In the country, the laws protecting women from violence rest on crucial implementation at the grassroots level.

It is ironical that barangay Gender and Development (GAD) focal persons that are at the frontlines of reaching out to abused or vulnerable women have inadequate protection and are subjects of economic precarity themselves.

Thus, the Mandaue City Council should file an ordinance as planned to change the status of the local GAD focal persons from barangay hires to job order-hired workers.

As reported by Honey I. Cotejo of SunStar Cebu on Nov. 25, Mandaue City Councilor Cynthia Cinco-Remedio said that the Women and Family Committee she heads will propose to the Mandaue City Council raising the compensation and granting better job security to barangay GAD workers, which will also aid them in carrying out their work.

If implemented, job order employment benefits some 200 Mandaue GAD workers, who currently receive at least P3,000 monthly compensation as barangay-hired workers (BHWs).

Cotejo said that some BHWs give from their own pockets to provide food, transportation, and other immediate needs to women fleeing from their abusers, often their husbands and partners.

To encourage other victims of violence against women and children (VAWC) to leave abusers and predators and file charges against them to end the circle of domestic violence, barangays should allocate funds to provide comprehensive and sustainable assistance, prioritizing the physical and mental health of VAWC survivors.

Access to a barangay program offering psychosocial, therapeutic, medical, and legal interventions will encourage more women and children to report abuse and leave their abusers.

This was a recommendation of a Philippine Institute for Development Studies (PIDS) study authored by Clarissa David, Jose Ramon Albert, and Jana Flor Vizmanos.

According to a Jan. 15, 2018 article on pids.gov.ph, David, Albert, and Vizmanos determined that there was a “slow decline of VAWC cases” in the country, after analyzing data covering 2008 to 2013.

As reported by SunStar Cebu on Nov. 25, VAWC cases in Mandaue City have “significantly dropped” in 2023, as divulged by Police Lieutenant Colonel Mercy Villaro, head of the Mandaue City Police Office (MCPO) Strategy Management Unit.

Advocates see the need to encourage more victims to report cases of VAWC, file charges against perpetrators, and seek assistance and counselling to recover and move on in their life.

David, Albert, and Vizmanos identify poverty, low educational attainment, lack of community support, and disasters as factors pushing VAWC.

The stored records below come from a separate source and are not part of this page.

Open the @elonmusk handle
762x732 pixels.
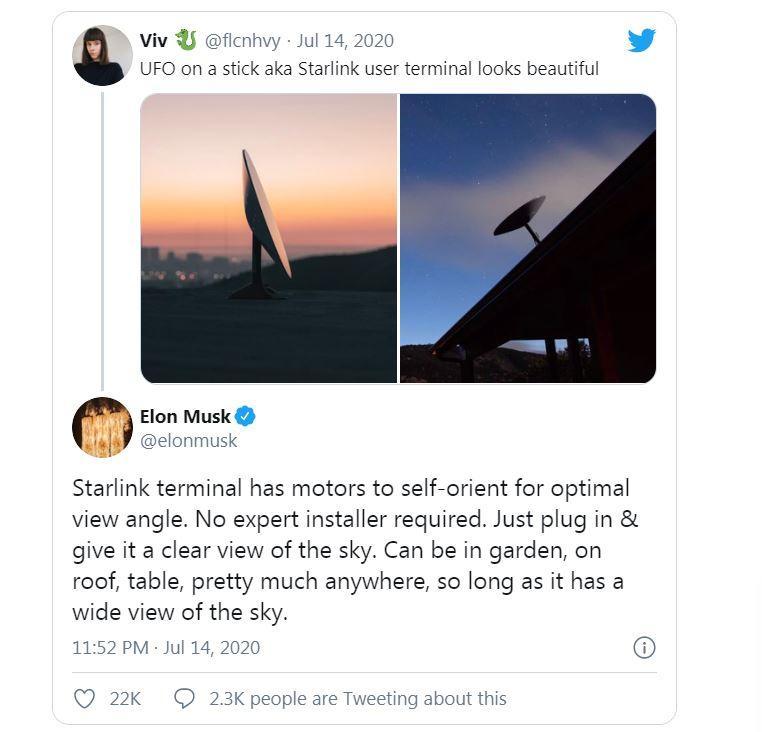point(189,440)
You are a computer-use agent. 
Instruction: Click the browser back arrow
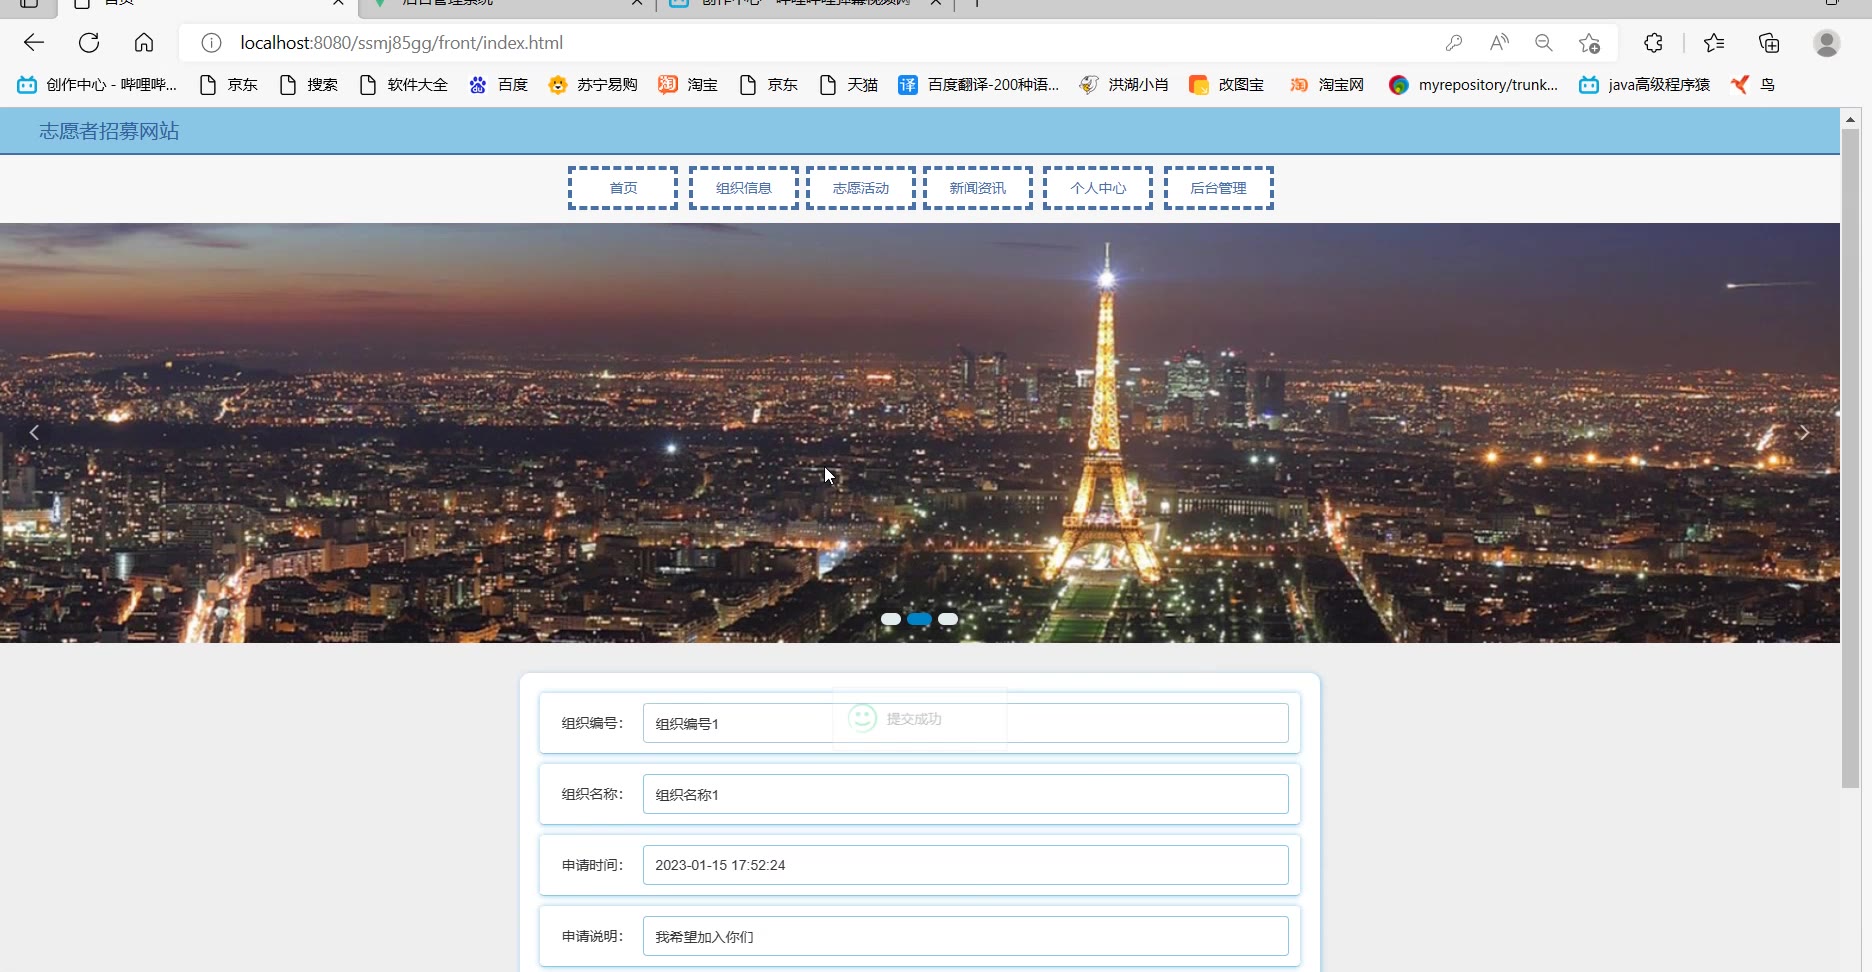point(34,43)
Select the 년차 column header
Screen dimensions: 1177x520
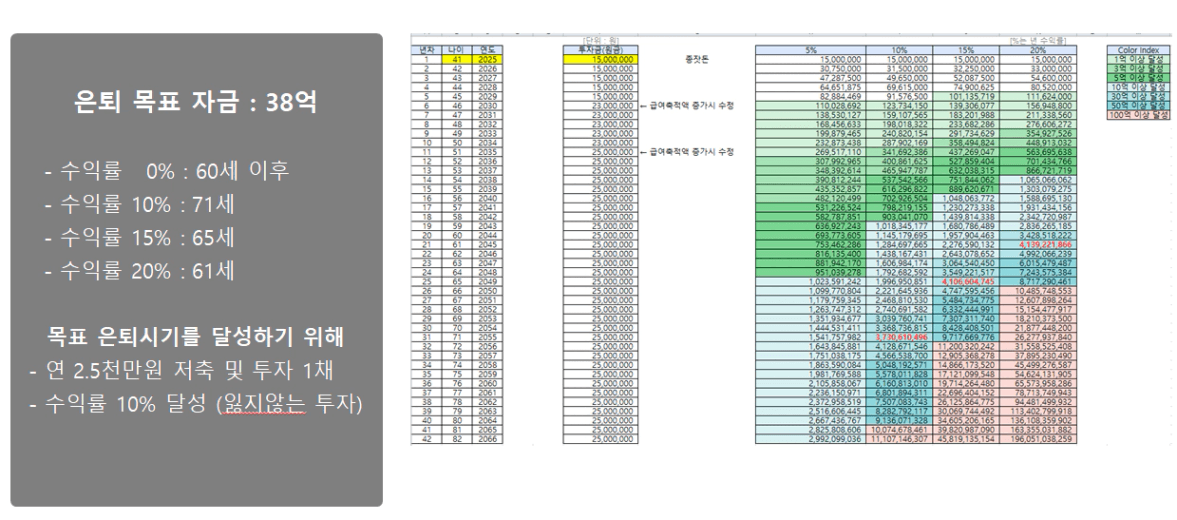click(x=428, y=48)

Disasters, which cover natural and manmade crises such as the coronavirus disease (Covid-19) pandemic, displace families and individuals, making them vulnerable to human trafficking, sex trade, and cybercrime, pointed out the researchers of the PIDS study.

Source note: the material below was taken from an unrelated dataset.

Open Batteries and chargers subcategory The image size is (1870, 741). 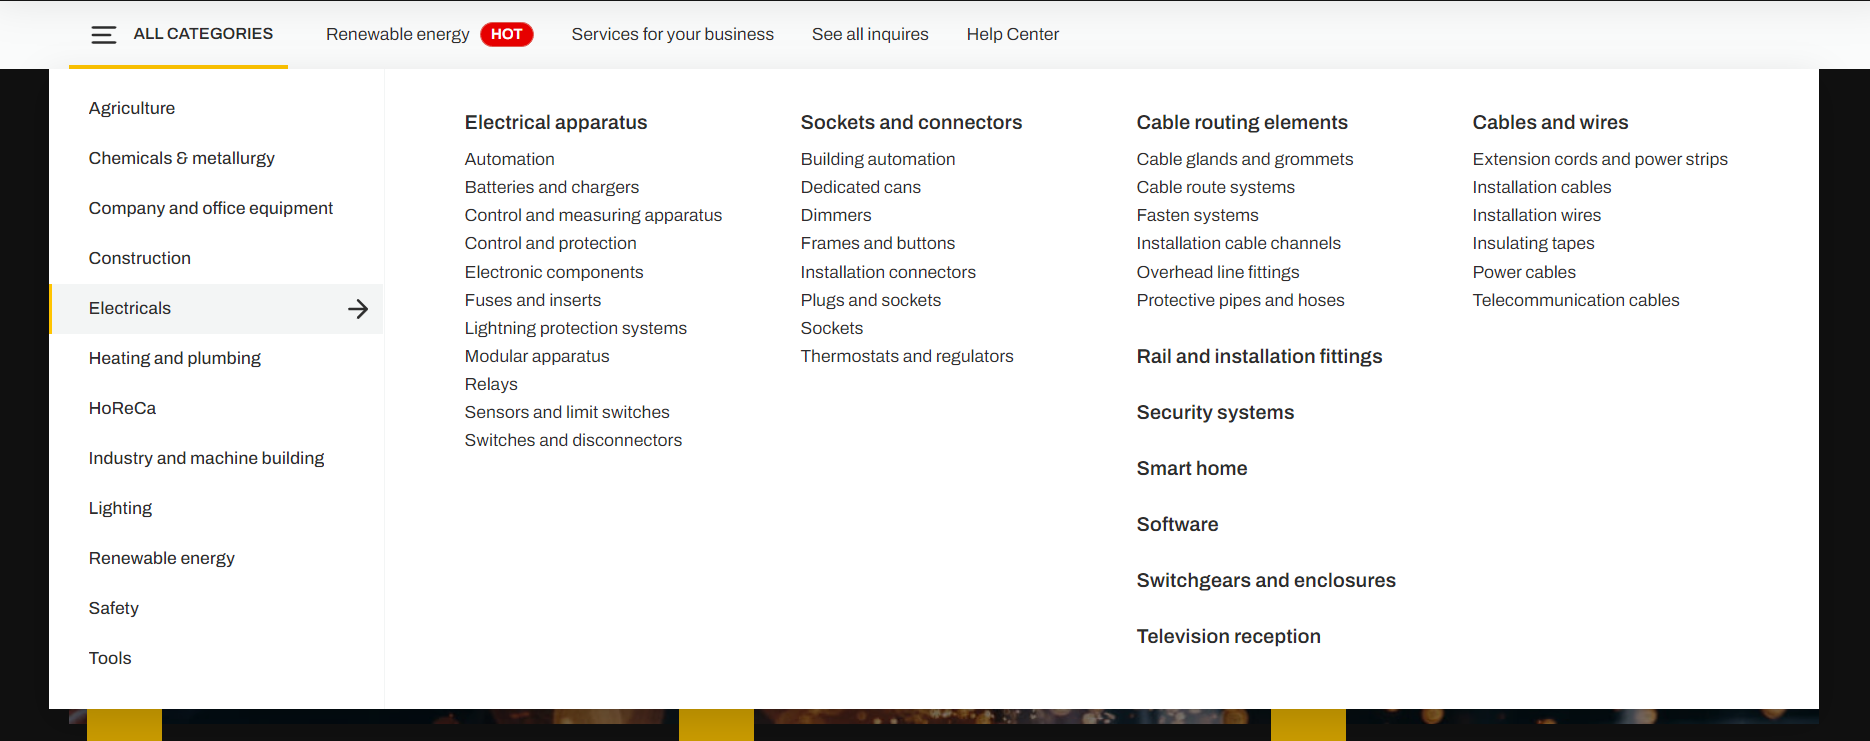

Thus, while Mandaue City GAD workers need job security and improvement of their compensation to enable them to continue working and apply their training to reach out to more victims and potential victims, sensitivity training should raise the awareness of barangay leadership to see the interrelatedness of allocating funds for GAD initiatives.

Despite the lack of resources and education that can give employment and financial independence to women and minors, victims should be able to count on community support to report abusers, prevent them from abusing other victims, and save their lives, sanity, and dependents to truly survive VAWC.

Other local governments should emulate the plan of the Mandaue City Women and Family Committee to propose improving the job security of GAD focal persons, a move that may reverberate in empowering women, saving lives, and ending the cycle of violence marring many families and homes.